*** Data for analysis ***
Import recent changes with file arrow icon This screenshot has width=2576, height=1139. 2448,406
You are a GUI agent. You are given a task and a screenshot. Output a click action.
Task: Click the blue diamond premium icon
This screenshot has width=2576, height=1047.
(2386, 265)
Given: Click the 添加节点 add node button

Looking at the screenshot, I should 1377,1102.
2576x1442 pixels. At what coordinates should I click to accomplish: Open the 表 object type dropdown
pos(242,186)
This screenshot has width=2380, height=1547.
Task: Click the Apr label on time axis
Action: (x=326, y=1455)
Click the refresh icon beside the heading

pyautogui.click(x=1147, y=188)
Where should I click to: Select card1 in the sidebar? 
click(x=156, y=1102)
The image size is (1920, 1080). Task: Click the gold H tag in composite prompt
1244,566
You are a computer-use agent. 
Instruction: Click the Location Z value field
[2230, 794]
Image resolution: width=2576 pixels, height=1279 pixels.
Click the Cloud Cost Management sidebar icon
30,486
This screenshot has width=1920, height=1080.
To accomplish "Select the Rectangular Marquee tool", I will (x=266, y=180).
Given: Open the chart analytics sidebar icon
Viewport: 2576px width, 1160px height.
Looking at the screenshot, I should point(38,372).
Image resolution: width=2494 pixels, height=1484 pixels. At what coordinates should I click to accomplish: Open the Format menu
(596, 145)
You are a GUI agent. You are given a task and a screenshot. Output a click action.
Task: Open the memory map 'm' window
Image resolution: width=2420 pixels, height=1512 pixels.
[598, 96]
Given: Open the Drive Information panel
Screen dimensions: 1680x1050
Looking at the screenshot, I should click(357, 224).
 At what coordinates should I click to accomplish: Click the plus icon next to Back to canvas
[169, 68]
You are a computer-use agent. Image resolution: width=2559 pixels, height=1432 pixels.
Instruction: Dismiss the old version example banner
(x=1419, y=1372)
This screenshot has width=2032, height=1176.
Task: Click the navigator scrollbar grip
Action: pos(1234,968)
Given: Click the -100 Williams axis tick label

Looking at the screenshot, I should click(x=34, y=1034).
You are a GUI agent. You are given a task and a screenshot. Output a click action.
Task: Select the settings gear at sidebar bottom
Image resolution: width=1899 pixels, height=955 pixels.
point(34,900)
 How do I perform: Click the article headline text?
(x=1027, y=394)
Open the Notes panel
*** End of Data for analysis ***
» Assignment
Give back the full listing above, exactly as it reads.

» Completed task
Import recent changes with file arrow icon This screenshot has width=2576, height=1139. 2448,406
You are a GUI agent. You are given a task and a screenshot. Output a click action.
Task: Click the blue diamond premium icon
This screenshot has width=2576, height=1047.
(2386, 265)
Given: Click the 添加节点 add node button

Looking at the screenshot, I should 1377,1102.
2576x1442 pixels. At what coordinates should I click to accomplish: Open the 表 object type dropdown
pos(242,186)
This screenshot has width=2380, height=1547.
Task: Click the Apr label on time axis
Action: (x=326, y=1455)
Click the refresh icon beside the heading

pyautogui.click(x=1147, y=188)
Where should I click to: Select card1 in the sidebar? 
click(x=156, y=1102)
The image size is (1920, 1080). Task: Click the gold H tag in composite prompt
1244,566
You are a computer-use agent. 
Instruction: Click the Location Z value field
[2230, 794]
Image resolution: width=2576 pixels, height=1279 pixels.
Click the Cloud Cost Management sidebar icon
30,486
This screenshot has width=1920, height=1080.
To accomplish "Select the Rectangular Marquee tool", I will (x=266, y=180).
Given: Open the chart analytics sidebar icon
Viewport: 2576px width, 1160px height.
Looking at the screenshot, I should point(38,372).
Image resolution: width=2494 pixels, height=1484 pixels. At what coordinates should I click to accomplish: Open the Format menu
(596, 145)
You are a GUI agent. You are given a task and a screenshot. Output a click action.
Task: Open the memory map 'm' window
Image resolution: width=2420 pixels, height=1512 pixels.
[598, 96]
Given: Open the Drive Information panel
Screen dimensions: 1680x1050
Looking at the screenshot, I should click(357, 224).
 At what coordinates should I click to accomplish: Click the plus icon next to Back to canvas
[169, 68]
You are a computer-use agent. Image resolution: width=2559 pixels, height=1432 pixels.
Instruction: Dismiss the old version example banner
(x=1419, y=1372)
This screenshot has width=2032, height=1176.
Task: Click the navigator scrollbar grip
Action: pos(1234,968)
Given: Click the -100 Williams axis tick label

Looking at the screenshot, I should click(x=34, y=1034).
You are a GUI agent. You are given a task and a screenshot. Output a click action.
Task: Select the settings gear at sidebar bottom
Image resolution: width=1899 pixels, height=955 pixels.
point(34,900)
 How do I perform: Click the article headline text?
(x=1027, y=394)
Open the Notes panel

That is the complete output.